私が2007年に初めて起業した頃から彼の名前は聞いていました。当時、SIG中国や彼自身の名前は業界で今ほど影響力があったわけではなく、SequoiaやIDGほど有名ではありませんでした。しかし彼の話し方は私にとても印象的でした。私たちの会話は多くはありませんでしたが、SIGのオフィスでも、業界の食事会でも、Timが私と話すときはほとんど真面目な話はせず、冗談やジョークばかりでした。
人間同士は互いに影響し合うもので、真面目な人と接していると、あまり冗談を交えにくくなります。しかし、Timのようにいつもどこかふざけているように見える人と接すると、逆に真剣に物事を話し合うのが難しくなります。
2021年の夏、SIGとSequoia Chinaが共同でElementをリード投資した後、Timは自分のVC仲間たちと一緒に私を飲みに誘ってくれました。なんと夜中の12時まで待っていてくれたのです。私が到着したときには、他の人はすでに帰ってしまい、Timだけが残っていました。私が着くと、彼はいつものように笑いながら話しかけてきました。彼はいつもからかいを忘れない人です。その日、私は初めて彼の投資に関するいくつかの名言を聞きました。最近ではネットでもたまに見かけるようになっています。「人となりは仕事よりも重要。EQはIQよりも重要。経験は学歴よりも重要。感性は理性よりも重要。度胸は頭脳よりも重要。運命は手段よりも重要」「時間を相手に商売し、トレンドの友となる」。こうした言葉からは、プリンストン大学の理系博士課程出身であることが想像しづらいでしょう。
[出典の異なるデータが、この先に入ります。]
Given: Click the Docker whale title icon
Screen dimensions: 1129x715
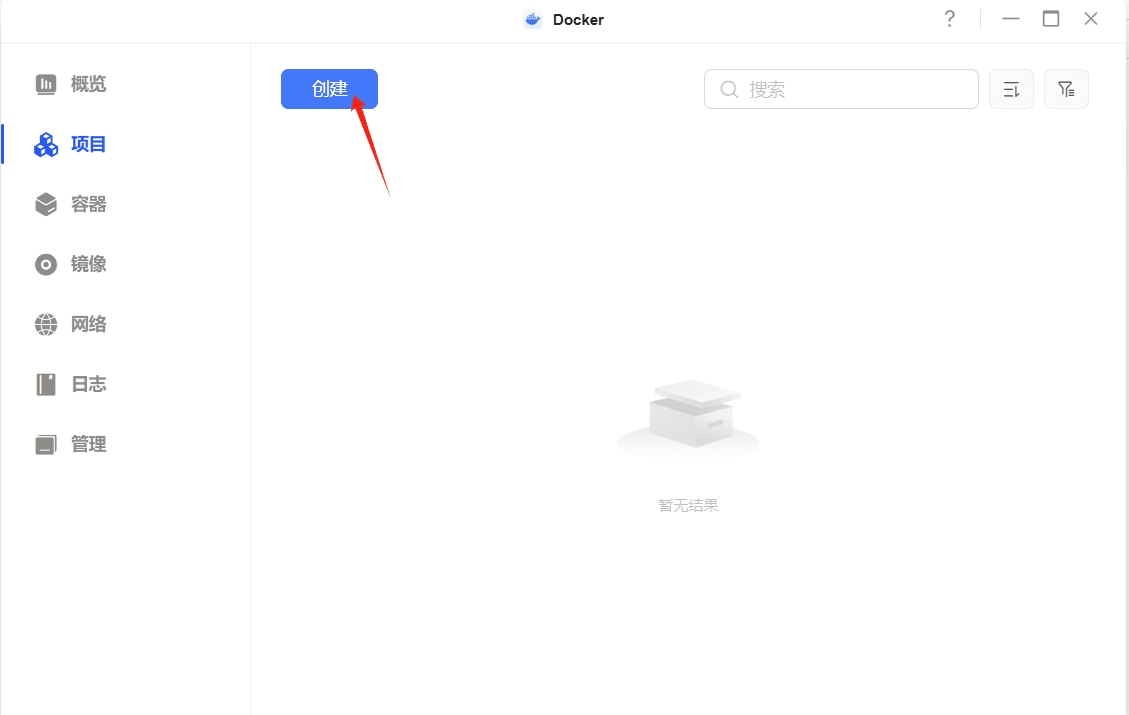Looking at the screenshot, I should tap(533, 19).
TimのWeChatのタイムラインを見ても、彼が中国有数のVCのパートナーであるという雰囲気はまったく感じられません。なぜなら彼が話題にするのはほとんど投資や技術ではなく、クラシック音楽、ワイン、お茶といった趣味の話だからです。
そして今回、Timとのやり取りはおそらくこれまでで最も真剣なものであり、一部の人にとっては難解に感じるかもしれません。Tim自身が自嘲するように、「投資においてあまり重要ではない知性、学識、頭脳を使ってWeb3について語る珍しい機会です」。とはいえ、TimはWeb3に対して独自の、基盤となる論理に基づいた洞察を持ち続けています。
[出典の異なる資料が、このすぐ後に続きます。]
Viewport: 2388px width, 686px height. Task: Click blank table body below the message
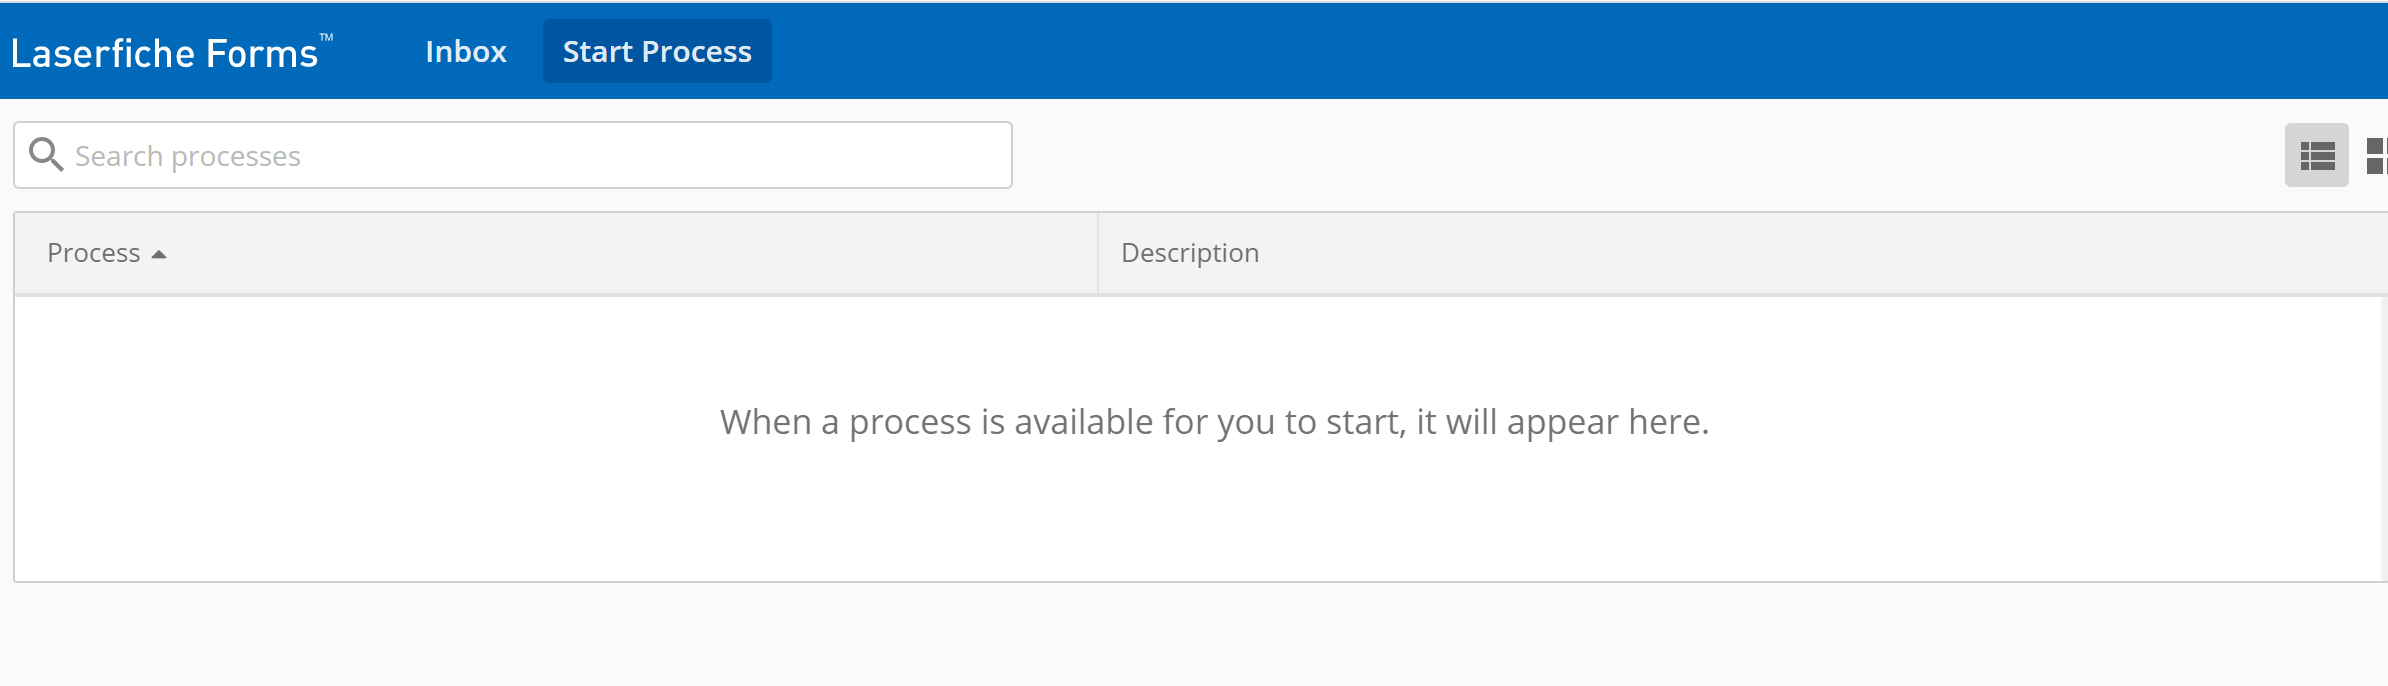1200,520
私たちのやり取りはWeChat上で行われたものです。以下にそのまま掲載します。
王峰:Web2時代において成功したVC投資家として、中国の旧正月を目前に控えたこの時期に私とWeb3について語るのは、実に風物詩的な出来事ですね。今日、私たちの周りで最も話題に上るのはAIに次いでWeb3です。ChatGPTが過大評価されているのか、Web3という概念にどれほどのマーケティング要素があるのかはともかくとして、インターネット技術分野に特有の独特な空気が漂い始めています。それはまるで、次の情報時代が近づいていることを予兆しているようです。投資家の視点から見て、過去20年以上にわたって成功してきたトップインターネット企業の成功パターンの本質を抽象化してまとめることはできるでしょうか?そういったまとめは将来の発展にまだ示唆を与えるのでしょうか?
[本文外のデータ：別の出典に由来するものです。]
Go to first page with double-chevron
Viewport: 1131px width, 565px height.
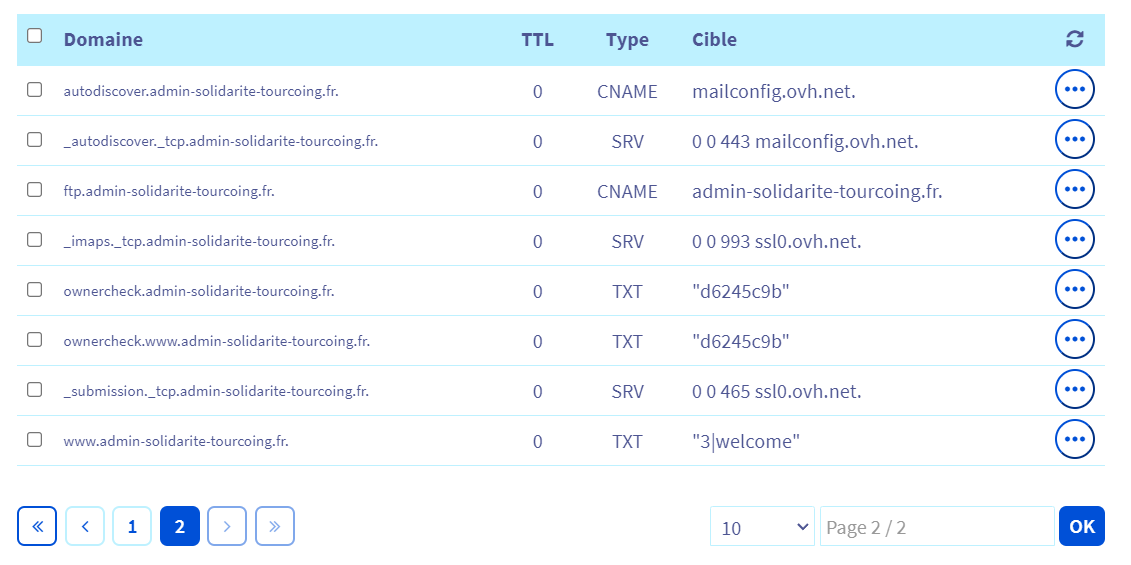click(x=37, y=526)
Tim Gong:はい、ここであらためて皆様に新年のお祝いを申し上げます。インターネットの初期、Yahooから始まりますが、インターネット上で最も価値のあるビジネスモデルの根底にあるロジックはずっと「情報の並べ替え(ソーティング)」です。Yahooの時代は、「専門家」がすべての人のために情報を並べ替えており、誰もが同じ情報を消費していました。Googleは検索アルゴリズムによって、ユーザーが入力したキーワードに基づいて情報を並べ替えました。Facebook、Twitter、WeChatのようなサービスは、それぞれの人の社会的関係性に基づいて情報を並べ替えます。そしてByteDance(字節跳動)に至っては、ユーザー個人の興味や履歴に基づき、アルゴリズムが情報を並べ替えて推薦するようになりました。よく私が言うことですが、ByteDanceは「人が情報を求める」から「情報が人を求める」への飛躍を実現しました。「コンテンツが人を求める」「商品が人を求める」「サービスが人を求める」というのも、膨大なデジタル情報に対してある種のロジック(例:興味)で並べ替えて配信することに他なりません。こうしたすべての実現には、計算能力、通信速度の指数関数的成長、そして情報の十分なデジタル化(初級的な並べ替え)が前提となっています。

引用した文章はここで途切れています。